How is it mid-November? I think of all of the things that need to get done by the end of the year and then try and pull out the productivity schemes (5 choices, pomodoro, eat the frog, etc.) I’ve learned over the years. The problem is that none of these create more time, just make better use of the same 24 hours. Onward!
I Wish I May, I Wish I Might. On Tuesday, the Center on Budget and Policy Priorities (CBPP) argued that expanding Health Savings Accounts (HSAs) won’t do much for Affordable Care Act (ACA) marketplace enrollees facing 2026 sticker shock. The group’s bottom line: HSAs skew benefits toward higher-income, healthier people and would not offset premium hikes if the enhanced premium tax credits lapse at year-end 2025.

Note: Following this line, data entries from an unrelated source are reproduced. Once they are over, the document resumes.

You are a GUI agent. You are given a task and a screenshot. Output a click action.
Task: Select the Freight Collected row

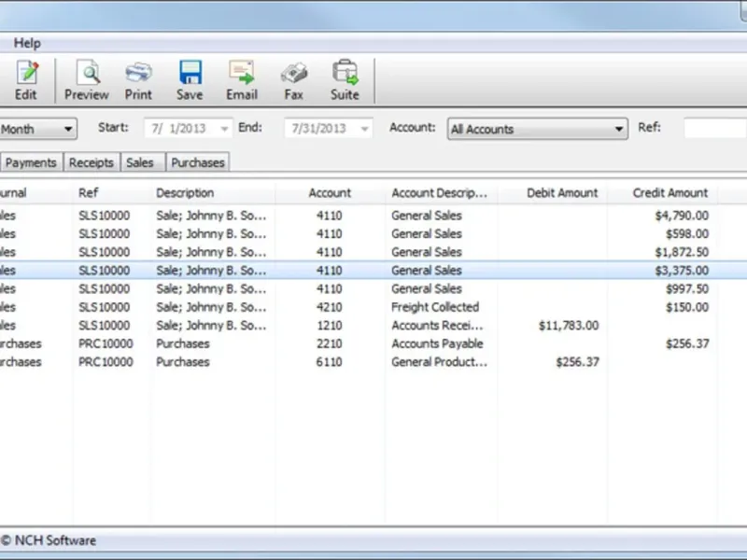434,307
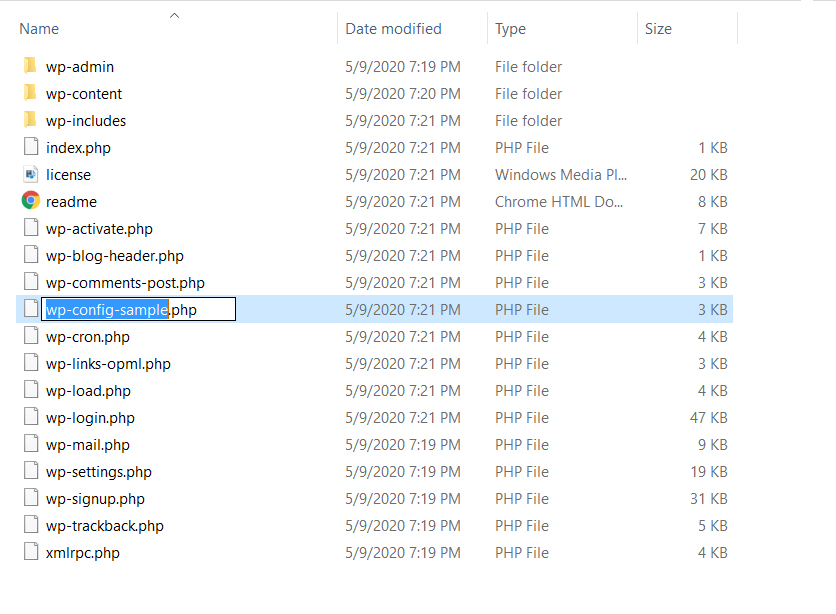Sort by the Date modified column
This screenshot has height=614, width=836.
click(393, 29)
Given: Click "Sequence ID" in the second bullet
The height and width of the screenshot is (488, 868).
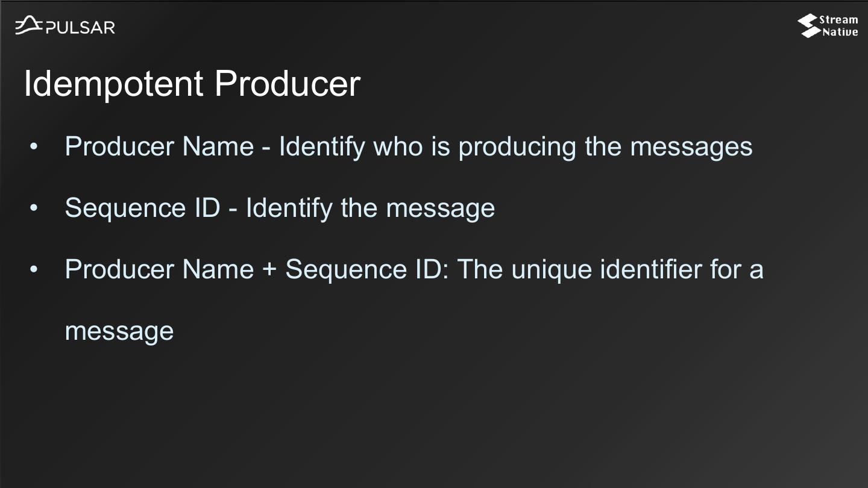Looking at the screenshot, I should [x=142, y=208].
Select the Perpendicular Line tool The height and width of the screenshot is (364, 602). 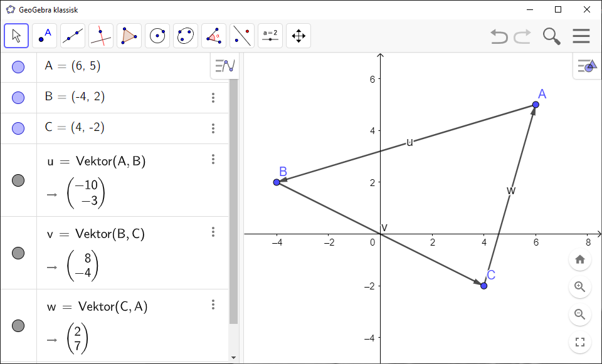[101, 36]
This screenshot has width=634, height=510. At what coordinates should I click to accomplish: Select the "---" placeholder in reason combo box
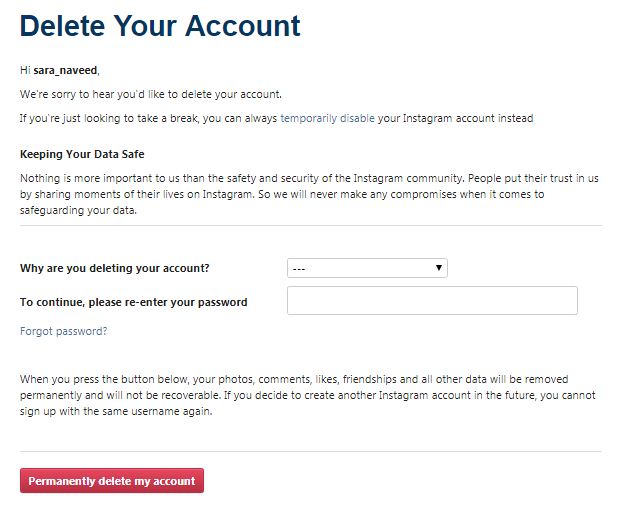[x=300, y=268]
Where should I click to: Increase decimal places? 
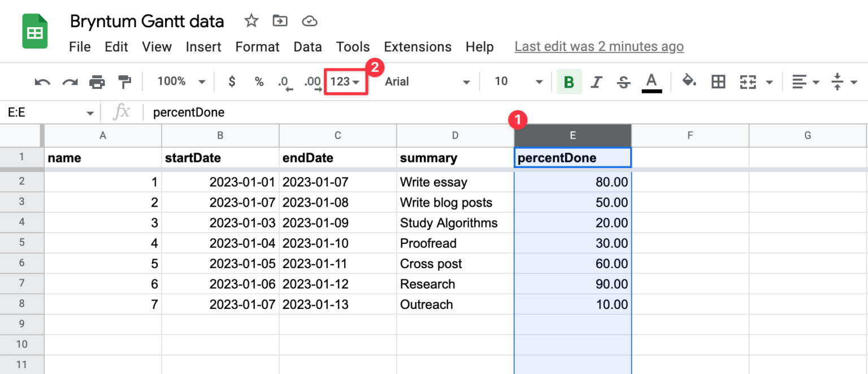[311, 81]
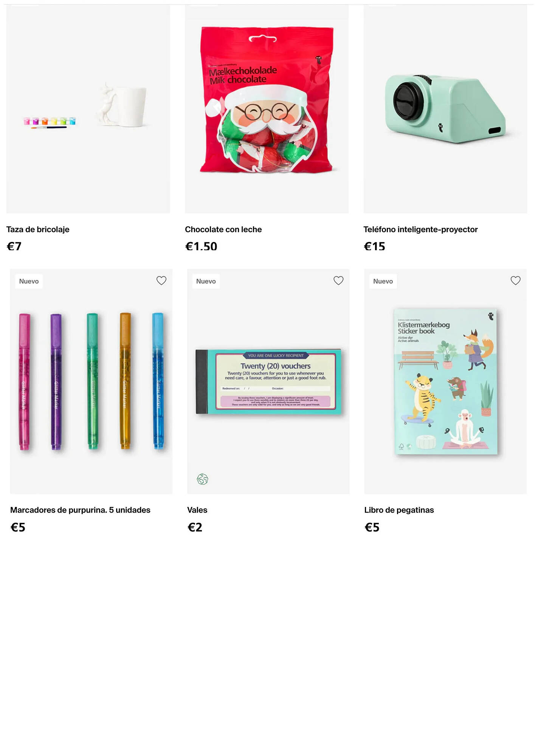Open the Taza de bricolaje product image
The image size is (535, 756).
88,109
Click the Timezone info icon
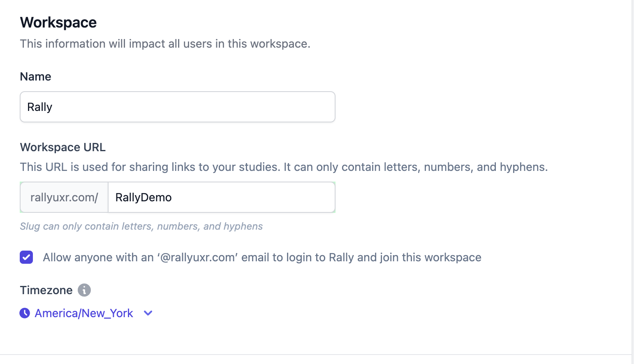 pyautogui.click(x=84, y=290)
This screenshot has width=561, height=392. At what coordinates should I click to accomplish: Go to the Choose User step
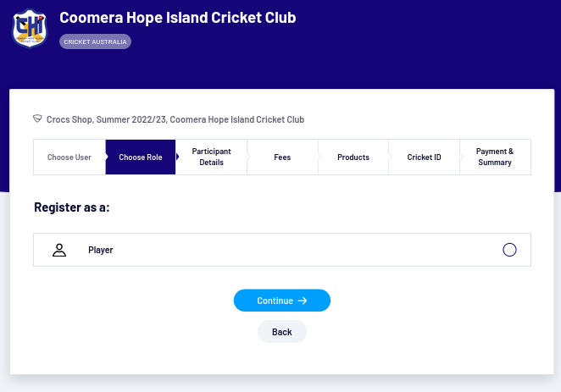pos(69,157)
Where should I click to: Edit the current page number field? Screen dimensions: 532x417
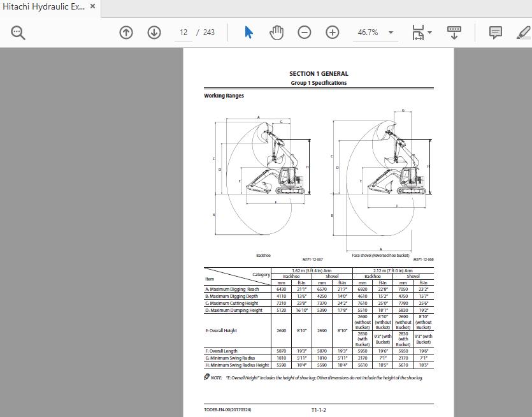coord(183,32)
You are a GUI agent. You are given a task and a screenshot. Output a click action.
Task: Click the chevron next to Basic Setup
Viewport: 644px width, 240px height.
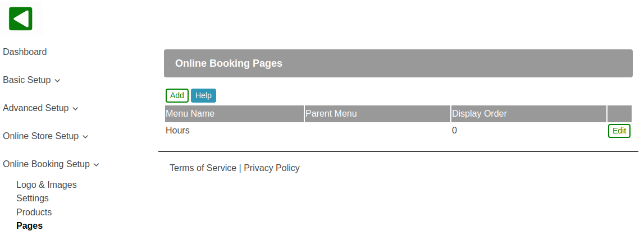coord(57,81)
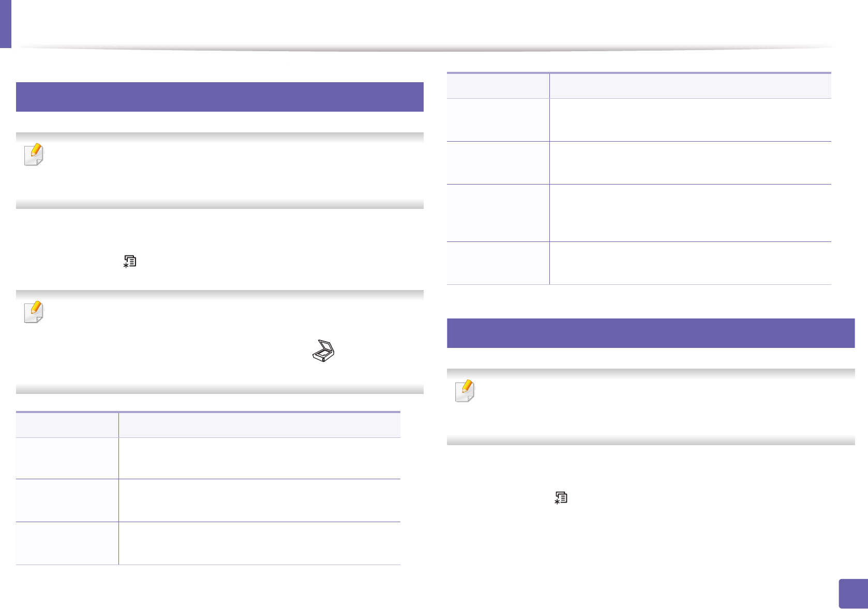Click the narrow cell in the left table's last row

[67, 543]
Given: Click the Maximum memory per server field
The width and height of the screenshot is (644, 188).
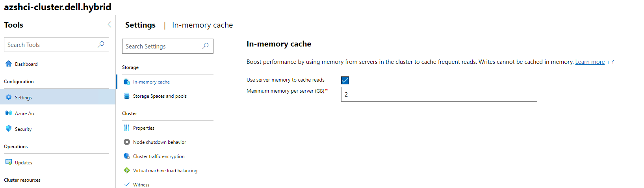Looking at the screenshot, I should tap(439, 94).
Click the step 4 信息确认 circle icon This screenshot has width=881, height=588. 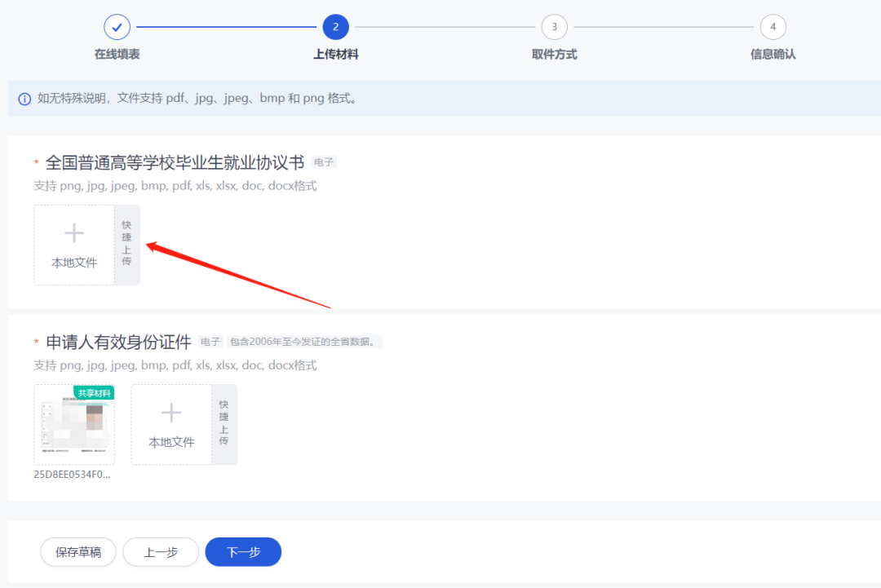tap(773, 26)
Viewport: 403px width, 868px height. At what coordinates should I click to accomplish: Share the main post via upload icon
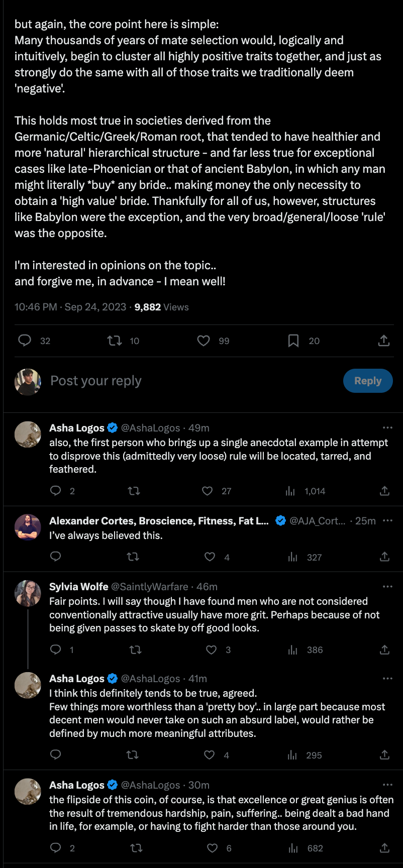point(384,341)
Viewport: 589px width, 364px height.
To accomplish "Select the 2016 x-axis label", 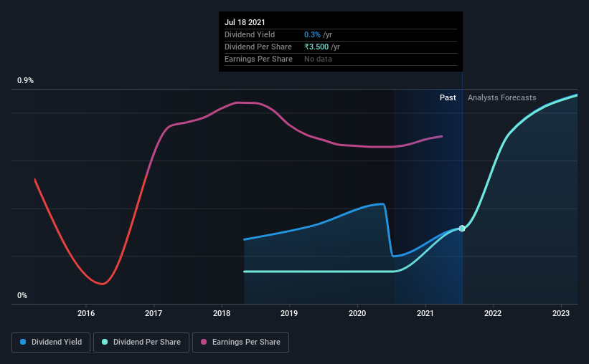I will 86,313.
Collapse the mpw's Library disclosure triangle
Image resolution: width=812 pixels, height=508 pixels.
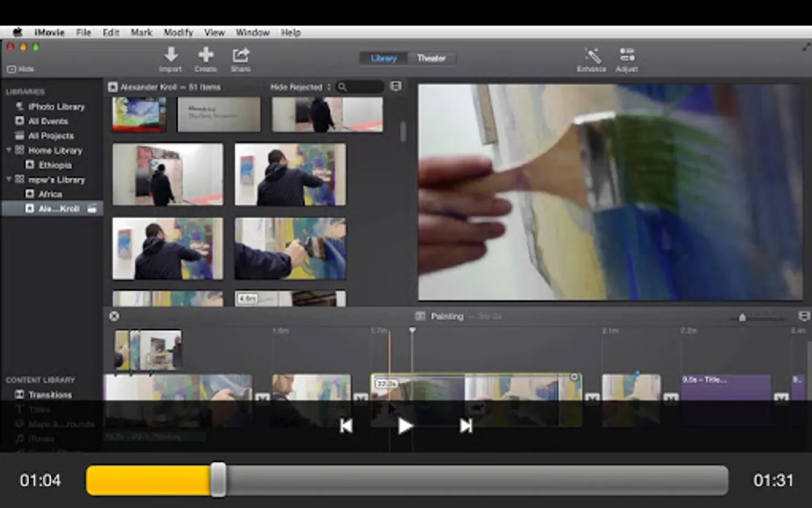[x=9, y=179]
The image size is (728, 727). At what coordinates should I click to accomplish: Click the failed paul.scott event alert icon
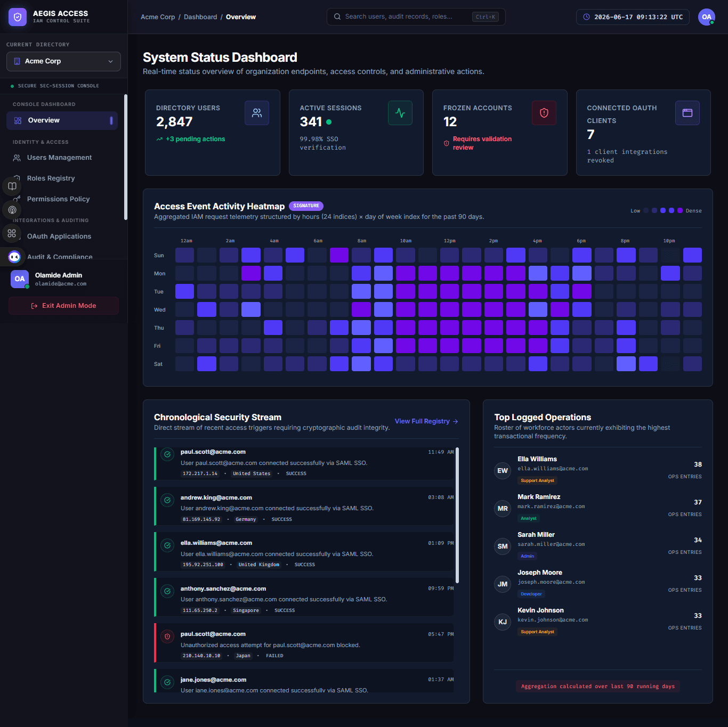click(167, 636)
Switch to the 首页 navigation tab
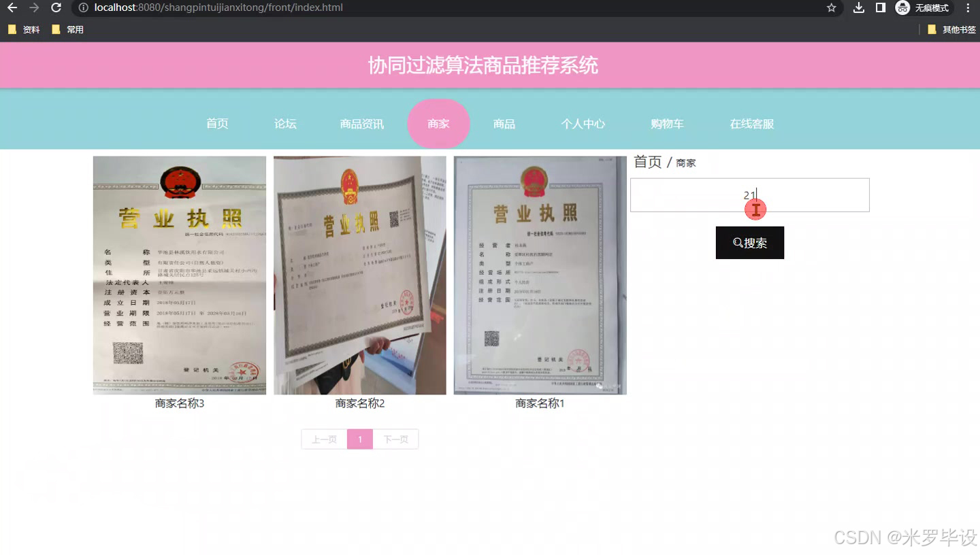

Finalized 2026 rates point to unusually large increases on HealthCare.gov, and the ongoing shutdown drama has left subsidy extensions off any immediate deal, setting up significant net-premium jumps for millions. Without the enhanced credits, average payments for subsidized enrollees could more than double.
BUT THERE ARE NO EASY ANSWERS. The (long-term) answer is not premium tax credits or HSAs; the simple truth is we have an expensive system. That’s all of it – from hospitals, labs, doctors, drugs – all of it. We need to rebuild this sucker from the ground up, and that would take political will that just doesn’t exist. For now, keep an eye on whether Congress pairs any year-end budget maneuver with at least a temporary extension (seems unlikely); absent that, the market-level risk mix will get older and sicker as people go uninsured, pushing pressures into 2027 filings as well.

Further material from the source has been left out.